* Work to complete: A faithful copy of the whole listing is the goal. Match it exactly.

* Available data:
★ ★ ★ ★ ★ ★ ★
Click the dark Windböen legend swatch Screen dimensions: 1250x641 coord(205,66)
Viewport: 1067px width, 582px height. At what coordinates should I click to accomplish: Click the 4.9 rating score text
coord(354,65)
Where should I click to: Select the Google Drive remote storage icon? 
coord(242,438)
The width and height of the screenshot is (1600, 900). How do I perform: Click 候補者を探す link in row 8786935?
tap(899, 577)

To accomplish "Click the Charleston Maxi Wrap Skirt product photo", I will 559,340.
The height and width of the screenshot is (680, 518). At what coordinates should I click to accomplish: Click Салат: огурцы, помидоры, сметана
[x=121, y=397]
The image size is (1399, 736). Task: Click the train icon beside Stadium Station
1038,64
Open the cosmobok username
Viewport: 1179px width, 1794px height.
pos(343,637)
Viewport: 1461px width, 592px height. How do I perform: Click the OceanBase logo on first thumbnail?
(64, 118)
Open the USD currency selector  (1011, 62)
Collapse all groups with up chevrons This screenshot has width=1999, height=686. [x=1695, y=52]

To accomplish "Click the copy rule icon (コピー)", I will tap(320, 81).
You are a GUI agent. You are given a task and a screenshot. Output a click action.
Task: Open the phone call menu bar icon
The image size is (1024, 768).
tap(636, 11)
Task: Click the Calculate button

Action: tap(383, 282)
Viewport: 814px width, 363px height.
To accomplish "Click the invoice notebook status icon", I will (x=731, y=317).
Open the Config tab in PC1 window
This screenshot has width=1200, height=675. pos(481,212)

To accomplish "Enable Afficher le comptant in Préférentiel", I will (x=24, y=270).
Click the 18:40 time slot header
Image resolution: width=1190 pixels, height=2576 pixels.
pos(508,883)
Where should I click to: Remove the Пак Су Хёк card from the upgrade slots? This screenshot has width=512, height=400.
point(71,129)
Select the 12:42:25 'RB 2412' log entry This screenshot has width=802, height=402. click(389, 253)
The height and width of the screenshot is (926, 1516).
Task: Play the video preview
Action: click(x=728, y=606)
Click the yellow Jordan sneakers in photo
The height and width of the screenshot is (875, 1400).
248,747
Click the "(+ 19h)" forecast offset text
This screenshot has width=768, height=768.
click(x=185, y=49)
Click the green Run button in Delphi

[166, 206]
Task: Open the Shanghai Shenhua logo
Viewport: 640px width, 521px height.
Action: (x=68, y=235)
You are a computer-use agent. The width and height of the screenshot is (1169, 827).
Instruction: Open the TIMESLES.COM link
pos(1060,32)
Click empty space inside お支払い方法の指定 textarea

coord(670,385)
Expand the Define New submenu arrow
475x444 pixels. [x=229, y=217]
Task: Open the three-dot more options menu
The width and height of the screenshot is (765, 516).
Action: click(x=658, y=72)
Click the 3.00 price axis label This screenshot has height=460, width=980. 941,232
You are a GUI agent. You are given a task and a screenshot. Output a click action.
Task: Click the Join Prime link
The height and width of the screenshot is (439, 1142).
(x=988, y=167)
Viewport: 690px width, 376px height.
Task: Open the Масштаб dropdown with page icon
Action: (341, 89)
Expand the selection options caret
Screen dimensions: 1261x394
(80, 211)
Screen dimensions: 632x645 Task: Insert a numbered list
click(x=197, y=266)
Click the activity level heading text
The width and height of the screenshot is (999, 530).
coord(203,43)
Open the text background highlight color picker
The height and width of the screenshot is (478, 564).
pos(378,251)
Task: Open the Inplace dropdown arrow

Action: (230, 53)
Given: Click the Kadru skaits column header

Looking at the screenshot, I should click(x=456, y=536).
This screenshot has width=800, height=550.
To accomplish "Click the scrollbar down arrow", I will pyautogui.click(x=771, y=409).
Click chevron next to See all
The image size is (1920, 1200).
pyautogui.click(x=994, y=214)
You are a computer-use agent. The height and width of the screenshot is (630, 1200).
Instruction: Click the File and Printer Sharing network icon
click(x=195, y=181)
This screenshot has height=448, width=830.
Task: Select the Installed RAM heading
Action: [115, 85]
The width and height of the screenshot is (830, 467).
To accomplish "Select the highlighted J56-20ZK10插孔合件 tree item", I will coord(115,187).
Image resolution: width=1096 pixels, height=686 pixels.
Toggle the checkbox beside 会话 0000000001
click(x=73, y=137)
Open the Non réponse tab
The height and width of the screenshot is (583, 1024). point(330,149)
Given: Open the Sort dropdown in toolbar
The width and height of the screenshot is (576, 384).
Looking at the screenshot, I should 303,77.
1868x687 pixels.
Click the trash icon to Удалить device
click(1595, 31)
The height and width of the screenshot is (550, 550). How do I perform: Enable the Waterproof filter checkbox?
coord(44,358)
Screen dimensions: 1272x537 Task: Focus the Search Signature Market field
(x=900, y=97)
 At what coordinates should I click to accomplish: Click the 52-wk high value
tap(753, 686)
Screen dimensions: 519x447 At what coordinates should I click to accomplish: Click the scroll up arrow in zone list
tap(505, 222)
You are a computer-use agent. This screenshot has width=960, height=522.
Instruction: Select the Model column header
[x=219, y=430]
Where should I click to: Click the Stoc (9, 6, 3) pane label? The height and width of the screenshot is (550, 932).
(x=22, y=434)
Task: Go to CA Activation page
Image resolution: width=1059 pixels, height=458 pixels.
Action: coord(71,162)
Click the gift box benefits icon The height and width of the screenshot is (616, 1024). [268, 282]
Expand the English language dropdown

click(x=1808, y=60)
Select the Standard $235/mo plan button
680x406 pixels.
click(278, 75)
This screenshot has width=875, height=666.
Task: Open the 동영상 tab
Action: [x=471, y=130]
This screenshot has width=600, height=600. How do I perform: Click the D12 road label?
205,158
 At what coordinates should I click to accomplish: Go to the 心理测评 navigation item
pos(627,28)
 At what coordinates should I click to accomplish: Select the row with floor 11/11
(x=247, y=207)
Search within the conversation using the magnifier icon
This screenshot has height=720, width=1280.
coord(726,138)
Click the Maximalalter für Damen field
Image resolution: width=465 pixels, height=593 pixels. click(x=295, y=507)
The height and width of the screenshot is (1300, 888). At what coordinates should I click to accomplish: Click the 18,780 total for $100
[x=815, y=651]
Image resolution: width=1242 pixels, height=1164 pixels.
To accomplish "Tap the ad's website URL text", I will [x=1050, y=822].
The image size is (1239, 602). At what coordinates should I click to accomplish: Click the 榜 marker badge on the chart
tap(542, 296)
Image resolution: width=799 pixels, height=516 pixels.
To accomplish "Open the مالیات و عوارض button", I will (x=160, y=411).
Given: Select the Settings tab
★ ★ ★ ★ ★ ★ ★
* Result below:
Click the dark Windböen legend swatch Screen dimensions: 1250x641 coord(205,66)
Viewport: 1067px width, 582px height. At what coordinates should I click to accomplish: Click the 4.9 rating score text
coord(354,65)
Where should I click to: Select the Google Drive remote storage icon? 
coord(242,438)
The width and height of the screenshot is (1600, 900). How do I perform: Click 候補者を探す link in row 8786935?
tap(899, 577)

To accomplish "Click the Charleston Maxi Wrap Skirt product photo", I will 559,340.
The height and width of the screenshot is (680, 518). At what coordinates should I click to accomplish: Click Салат: огурцы, помидоры, сметана
[x=121, y=397]
The image size is (1399, 736). Task: Click the train icon beside Stadium Station
1038,64
Open the cosmobok username
Viewport: 1179px width, 1794px height.
pos(343,637)
Viewport: 1461px width, 592px height. How do I perform: Click the OceanBase logo on first thumbnail?
(64, 118)
Open the USD currency selector  (1011, 62)
Collapse all groups with up chevrons This screenshot has width=1999, height=686. [x=1695, y=52]

To accomplish "Click the copy rule icon (コピー)", I will tap(320, 81).
You are a GUI agent. You are given a task and a screenshot. Output a click action.
Task: Open the phone call menu bar icon
The image size is (1024, 768).
tap(636, 11)
Task: Click the Calculate button

Action: tap(383, 282)
Viewport: 814px width, 363px height.
To accomplish "Click the invoice notebook status icon", I will (x=731, y=317).
Open the Config tab in PC1 window
This screenshot has width=1200, height=675. pos(481,212)

To accomplish "Enable Afficher le comptant in Préférentiel", I will (x=24, y=270).
Click the 18:40 time slot header
Image resolution: width=1190 pixels, height=2576 pixels.
pos(508,883)
Where should I click to: Remove the Пак Су Хёк card from the upgrade slots? This screenshot has width=512, height=400.
point(71,129)
Select the 12:42:25 'RB 2412' log entry This screenshot has width=802, height=402. click(389, 253)
The height and width of the screenshot is (926, 1516).
Task: Play the video preview
Action: click(x=728, y=606)
Click the yellow Jordan sneakers in photo
The height and width of the screenshot is (875, 1400).
248,747
Click the "(+ 19h)" forecast offset text
This screenshot has width=768, height=768.
click(x=185, y=49)
Click the green Run button in Delphi

[166, 206]
Task: Open the Shanghai Shenhua logo
Viewport: 640px width, 521px height.
Action: (x=68, y=235)
You are a computer-use agent. The width and height of the screenshot is (1169, 827).
Instruction: Open the TIMESLES.COM link
pos(1060,32)
Click empty space inside お支払い方法の指定 textarea

coord(670,385)
Expand the Define New submenu arrow
475x444 pixels. [x=229, y=217]
Task: Open the three-dot more options menu
The width and height of the screenshot is (765, 516).
Action: click(x=658, y=72)
Click the 3.00 price axis label This screenshot has height=460, width=980. 941,232
You are a GUI agent. You are given a task and a screenshot. Output a click action.
Task: Click the Join Prime link
The height and width of the screenshot is (439, 1142).
(x=988, y=167)
Viewport: 690px width, 376px height.
Task: Open the Масштаб dropdown with page icon
Action: (341, 89)
Expand the selection options caret
Screen dimensions: 1261x394
(80, 211)
Screen dimensions: 632x645 Task: Insert a numbered list
click(x=197, y=266)
Click the activity level heading text
The width and height of the screenshot is (999, 530).
coord(203,43)
Open the text background highlight color picker
The height and width of the screenshot is (478, 564).
pos(378,251)
Task: Open the Inplace dropdown arrow

Action: (230, 53)
Given: Click the Kadru skaits column header

Looking at the screenshot, I should click(x=456, y=536).
This screenshot has width=800, height=550.
To accomplish "Click the scrollbar down arrow", I will pyautogui.click(x=771, y=409).
Click chevron next to See all
The image size is (1920, 1200).
pyautogui.click(x=994, y=214)
You are a computer-use agent. The height and width of the screenshot is (630, 1200).
Instruction: Click the File and Printer Sharing network icon
click(x=195, y=181)
This screenshot has height=448, width=830.
Task: Select the Installed RAM heading
Action: [115, 85]
The width and height of the screenshot is (830, 467).
To accomplish "Select the highlighted J56-20ZK10插孔合件 tree item", I will coord(115,187).
Image resolution: width=1096 pixels, height=686 pixels.
Toggle the checkbox beside 会话 0000000001
click(x=73, y=137)
Open the Non réponse tab
The height and width of the screenshot is (583, 1024). point(330,149)
Given: Open the Sort dropdown in toolbar
The width and height of the screenshot is (576, 384).
Looking at the screenshot, I should 303,77.
1868x687 pixels.
Click the trash icon to Удалить device
click(1595, 31)
The height and width of the screenshot is (550, 550). How do I perform: Enable the Waterproof filter checkbox?
coord(44,358)
Screen dimensions: 1272x537 Task: Focus the Search Signature Market field
(x=900, y=97)
 At what coordinates should I click to accomplish: Click the 52-wk high value
tap(753, 686)
Screen dimensions: 519x447 At what coordinates should I click to accomplish: Click the scroll up arrow in zone list
tap(505, 222)
You are a computer-use agent. This screenshot has width=960, height=522.
Instruction: Select the Model column header
[x=219, y=430]
Where should I click to: Click the Stoc (9, 6, 3) pane label? The height and width of the screenshot is (550, 932).
(x=22, y=434)
Task: Go to CA Activation page
Image resolution: width=1059 pixels, height=458 pixels.
Action: coord(71,162)
Click the gift box benefits icon The height and width of the screenshot is (616, 1024). [268, 282]
Expand the English language dropdown

click(x=1808, y=60)
Select the Standard $235/mo plan button
680x406 pixels.
click(278, 75)
This screenshot has width=875, height=666.
Task: Open the 동영상 tab
Action: [x=471, y=130]
This screenshot has width=600, height=600. How do I perform: Click the D12 road label?
205,158
 At what coordinates should I click to accomplish: Go to the 心理测评 navigation item
pos(627,28)
 At what coordinates should I click to accomplish: Select the row with floor 11/11
(x=247, y=207)
Search within the conversation using the magnifier icon
This screenshot has height=720, width=1280.
coord(726,138)
Click the Maximalalter für Damen field
Image resolution: width=465 pixels, height=593 pixels. click(x=295, y=507)
The height and width of the screenshot is (1300, 888). At what coordinates should I click to accomplish: Click the 18,780 total for $100
[x=815, y=651]
Image resolution: width=1242 pixels, height=1164 pixels.
To accomplish "Tap the ad's website URL text", I will [x=1050, y=822].
The image size is (1239, 602). At what coordinates should I click to accomplish: Click the 榜 marker badge on the chart
tap(542, 296)
Image resolution: width=799 pixels, height=516 pixels.
To accomplish "Open the مالیات و عوارض button", I will (x=160, y=411).
Given: Select the Settings tab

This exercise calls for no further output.